Lawsuits have been filed and Trump’s hastily written executive orders have been subjected to scrutiny by legal minds sharper than those which backed up Trump’s Sharpie. Most recently, the ordinarily somnolent Court of International Trade, in a 3-0 ruling, blocked almost all of Trump’s tariffs, which he had imposed using powers he asserted under the International Emergency Economic Powers Act (IEEPA), a 1977 law which allows a president to regulate international commerce after declaring a “national emergency” due to an “unusual and extraordinary threat ... to the national security, foreign policy, or economy of the United States" originating from outside the borders of the country. The court found that retaliating for tariffs imposed by other countries, or otherwise addressing trade imbalances, does not constitute such a threat and thus does not justify the declaration of national emergency necessary for the assertion of powers under the IEEPA.

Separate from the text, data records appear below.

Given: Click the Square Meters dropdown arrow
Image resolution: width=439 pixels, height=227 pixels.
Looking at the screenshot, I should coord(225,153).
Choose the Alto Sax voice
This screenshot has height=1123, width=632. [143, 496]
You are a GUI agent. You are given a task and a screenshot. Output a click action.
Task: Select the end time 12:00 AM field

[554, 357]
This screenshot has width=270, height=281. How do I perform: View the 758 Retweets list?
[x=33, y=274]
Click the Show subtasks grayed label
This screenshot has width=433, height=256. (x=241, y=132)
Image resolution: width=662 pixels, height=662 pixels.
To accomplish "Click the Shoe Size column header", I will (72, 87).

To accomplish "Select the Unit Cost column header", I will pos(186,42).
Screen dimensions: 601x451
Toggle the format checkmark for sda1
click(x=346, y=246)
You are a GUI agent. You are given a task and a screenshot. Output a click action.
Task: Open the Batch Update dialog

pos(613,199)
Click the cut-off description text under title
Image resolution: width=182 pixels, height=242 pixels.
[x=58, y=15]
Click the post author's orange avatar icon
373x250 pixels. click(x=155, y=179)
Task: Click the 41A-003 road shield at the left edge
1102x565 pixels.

The Trump administration quickly appealed, and a court of appeals issued a stay of the trade court’s injunction rejecting or limiting Trump’s tariffs, at least until the case can be heard and a ruling can be issued on the merits. In the meantime, a district court issued a similar ruling blocking Trump’s tariffs in response to a lawsuit filed by a toy company that had been hugely and negatively affected by Trump’s tariffs on trade with China. That ruling has also been temporarily stayed on appeal.

Trump reacted to the trade court ruling by attacking the Federalist Society and its leader, Leonard Leo, on whom he had relied for advice on judicial appointments during his first administration. In a rage-filled post on Truth Social, Trump called Leo “a sleazebag” and “a bad person who, in his own way, probably hates America,” his catchall criticism for anyone he feels has wronged him in some way.

Trump’s assertion of power using executive orders has run counter to a Supreme Court decision that he and his arch-conservative legal allies had long sought. The decision, in Loper Bright Enterprises v. Raimondo, overturned the so-called “major questions doctrine” which dated back to 1984 and required courts to defer to federal agencies when interpreting complicated and ambiguous laws. The trade court cited the Loper decision in its ruling slamming Trump’s tariffs. Trump reacted with fury, writing, “The horrific decision stated that I would have to get the approval of Congress for these Tariffs.”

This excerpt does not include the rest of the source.